Прошел инженер. С инженером я теперь не встречался. Если случай сталкивал нас нос к носу, тогда я, конечно, здоровался. В воздухе повисала пустая фраза: "Как дела, Борисов?" Ненавижу этот дурацкий вопрос. Какие дела? Почему спрашивают о делах, когда не о чем спрашивать? Я, конечно, не оригинальничаю: я бросаю в ответ первую пришедшую на ум бессмыслицу: "Лучше всех".
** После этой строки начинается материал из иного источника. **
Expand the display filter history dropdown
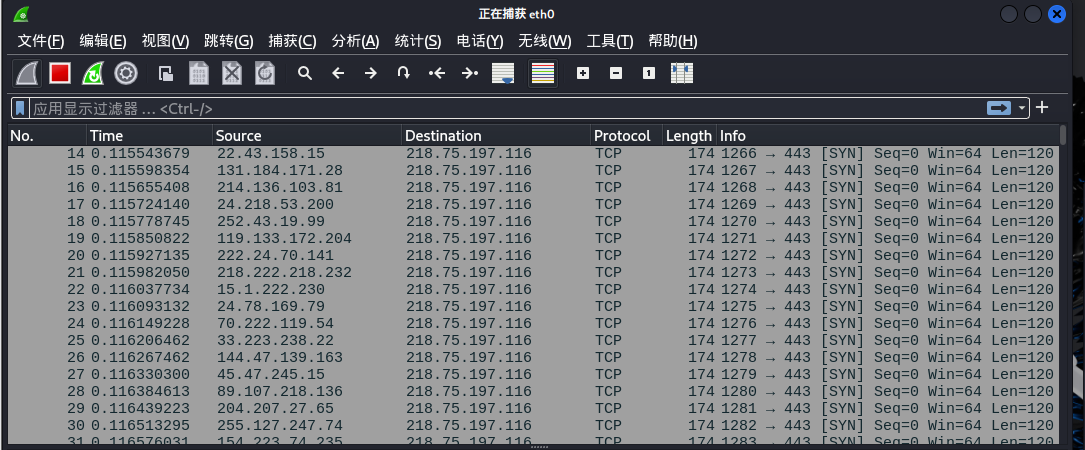The height and width of the screenshot is (450, 1085). tap(1022, 108)
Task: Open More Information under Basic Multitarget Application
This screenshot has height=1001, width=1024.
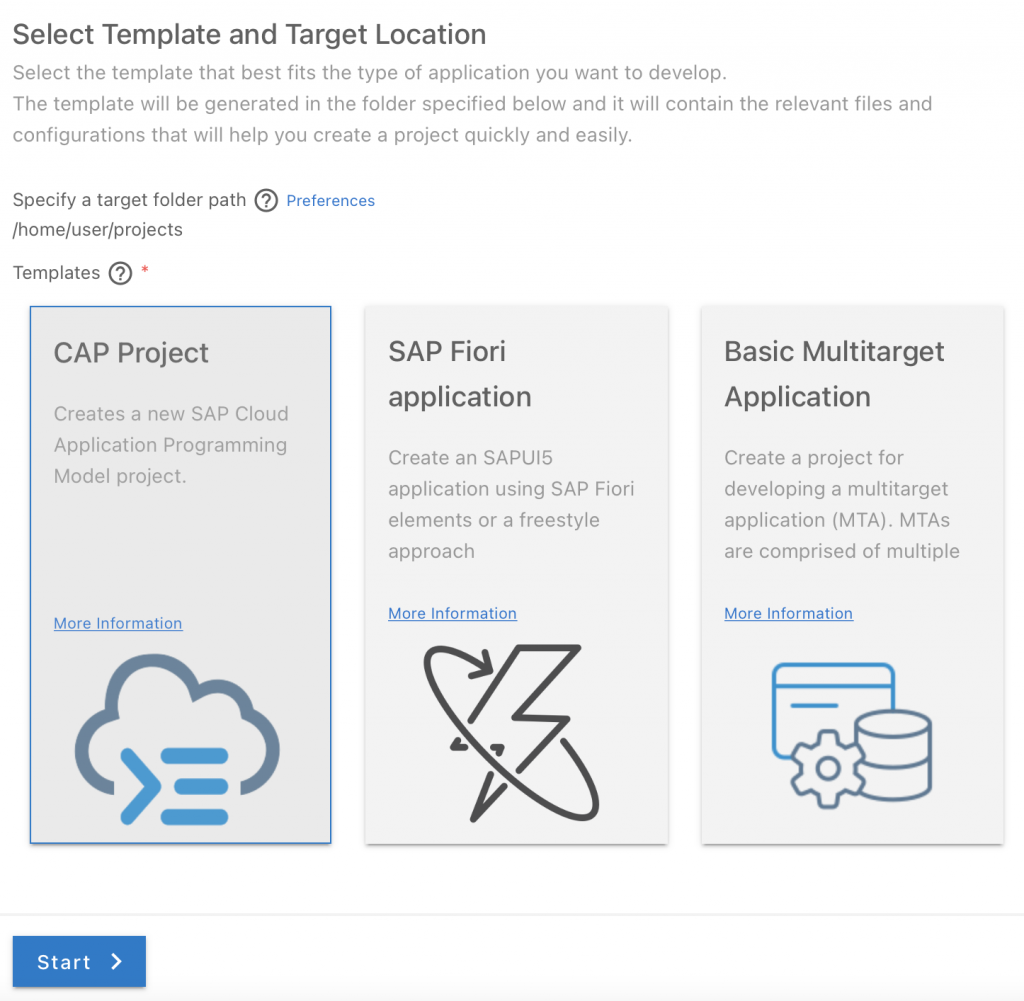Action: (788, 613)
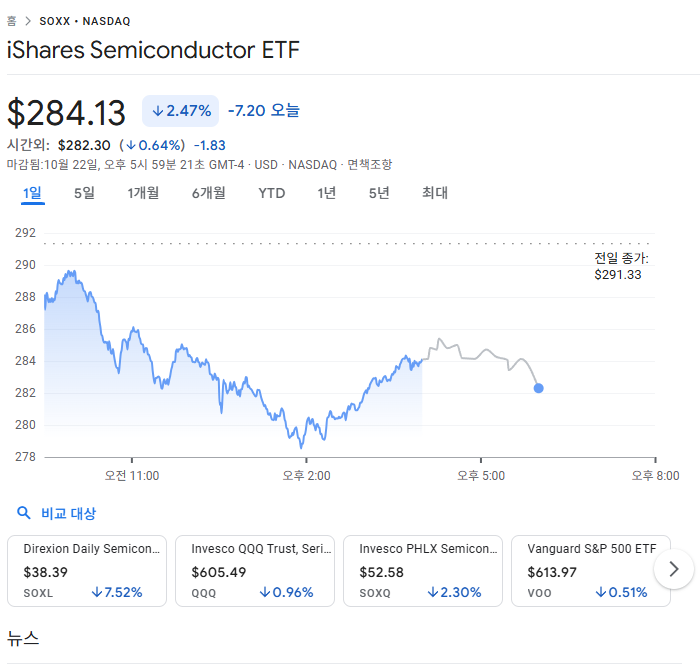Viewport: 700px width, 667px height.
Task: Click the VOO 0.51% down arrow
Action: pos(601,592)
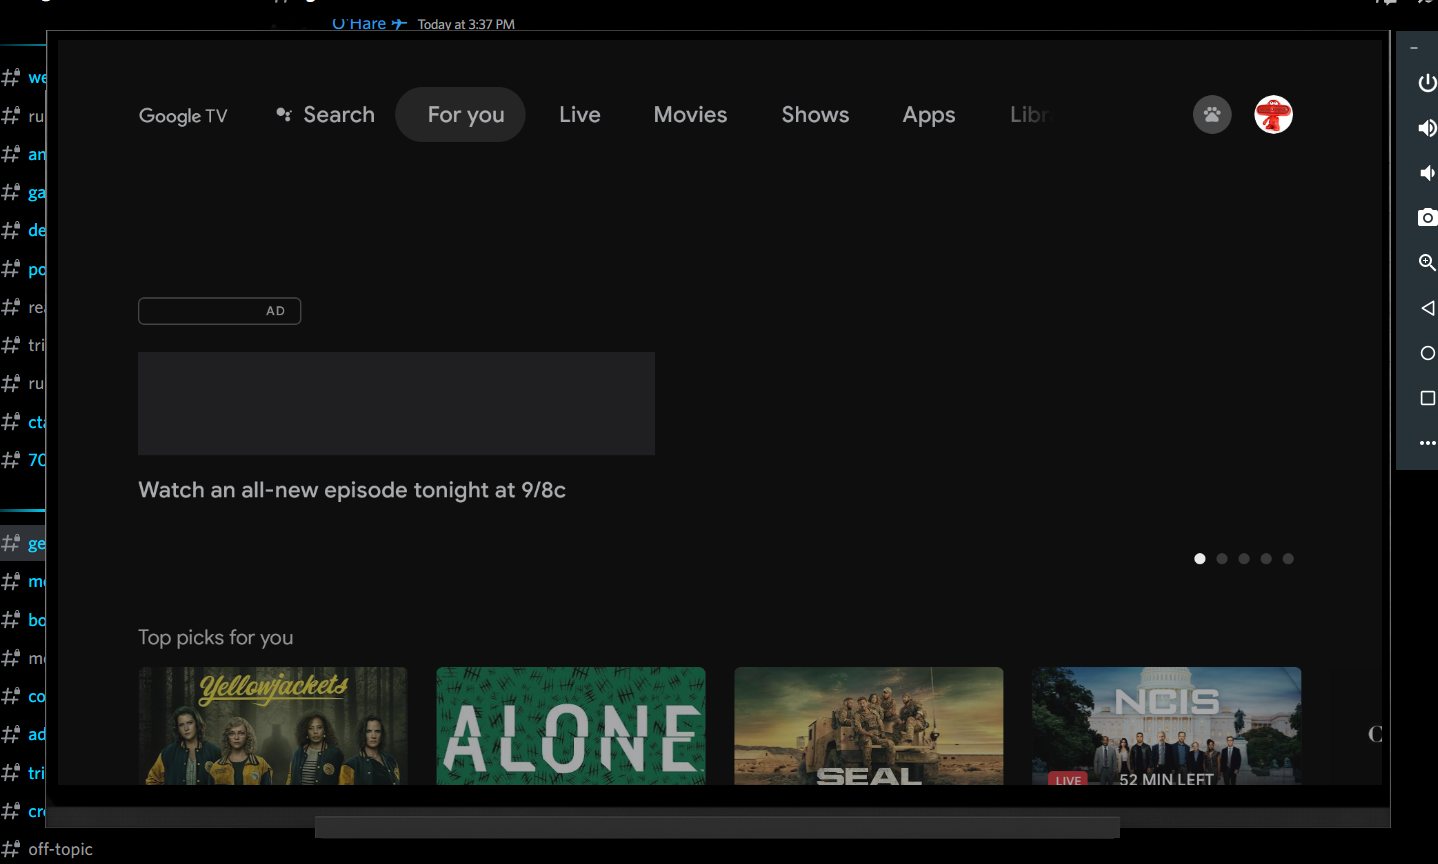Lower volume with the volume down icon

click(x=1427, y=173)

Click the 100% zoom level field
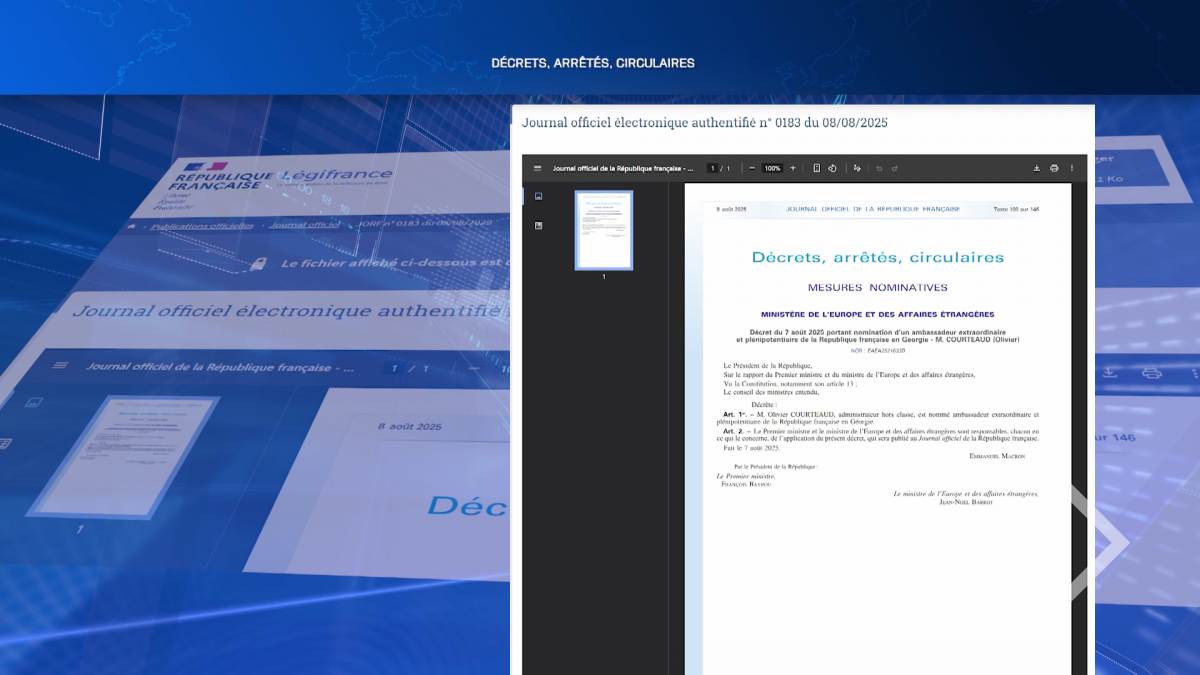(772, 168)
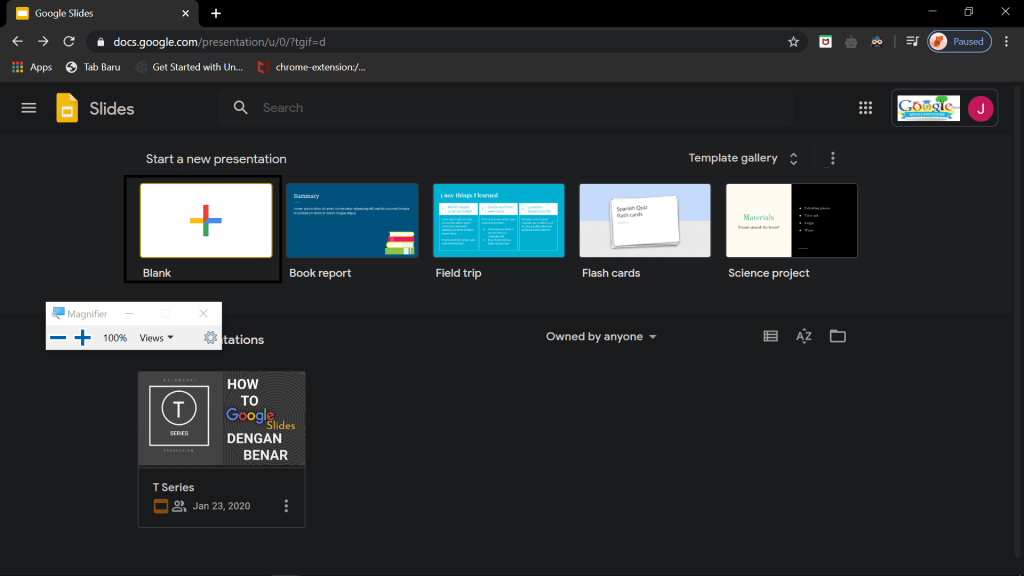Open more options for T Series presentation
This screenshot has width=1024, height=576.
coord(287,506)
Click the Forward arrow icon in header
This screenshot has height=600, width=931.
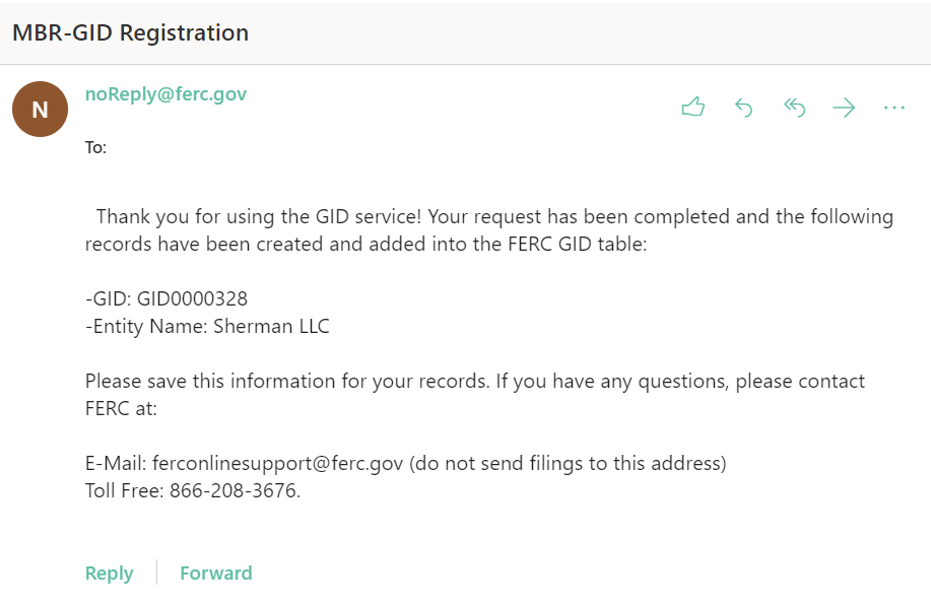844,107
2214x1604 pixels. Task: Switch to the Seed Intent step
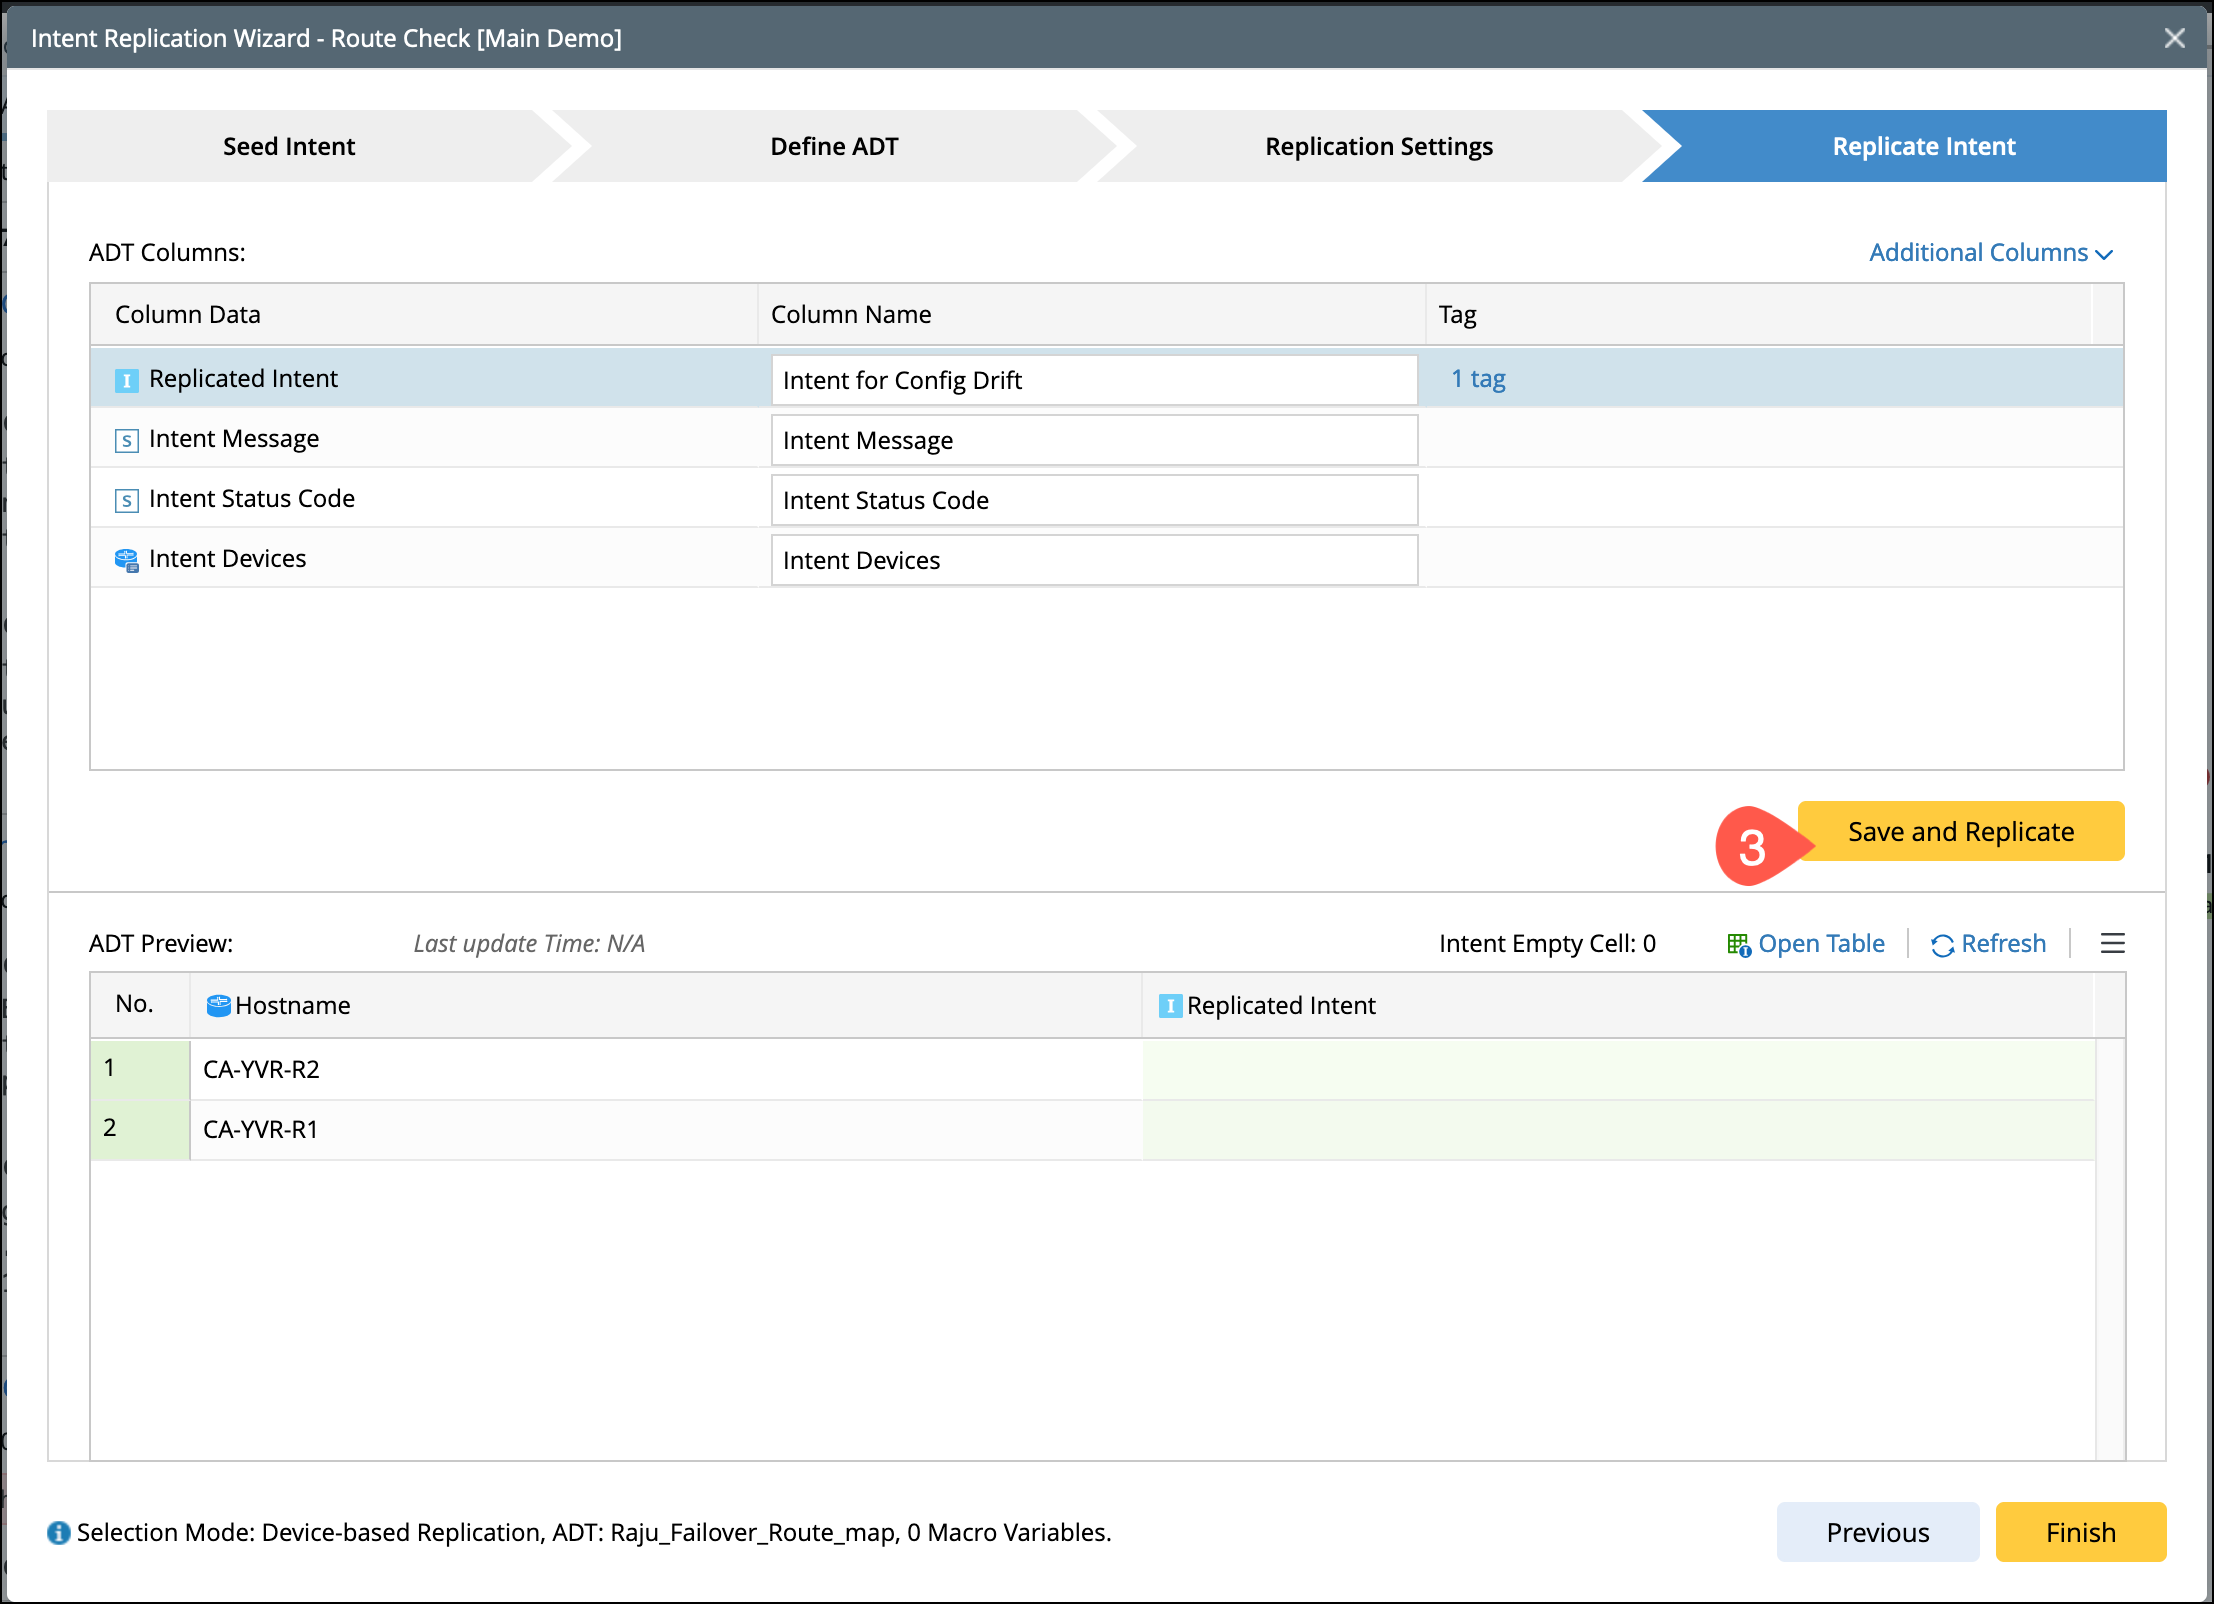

Калугин летел на семерке, новой голубой машине, и пока мои питомцы садились и ждали своей очереди, я стоял в сторонке и следил за Калугиным.
Калугин подошел к майору и отрапортовал. Вместе с ним подошел Суслов. Может быть, Суслов неплохой штурман, но мне он не нравился. Он вечно что-нибудь забывал, и всегда с ним что-нибудь особенное приключалось.
Калугин отлично взлетел. Я всегда узнавал его по взлету. Не описав круга, он пошел на юго-восток. Он шел невысоко, и немцы, вероятно, уже заметили его. Мы стояли так близко друг к другу, что всё было видно. Одно время они начинали артиллерийский обстрел, когда мы взлетали, но прицельность была неважная, толку немного, и они предпочитали обстреливать город.
Калугин шел на юго-восток, и я следил за ним, пока голубой не исчез за соснами на краю аэродрома.
Он должен был вернуться с фотографирования через полчаса.
Теперь пора было выпускать моих ребят. Их повел командир, я давал старт.
Машины стояли на линейке. Я поднял ракетницу, оранжевая ракета взлетела к небу и рассыпалась. Гул мотора заглушил звук выстрела.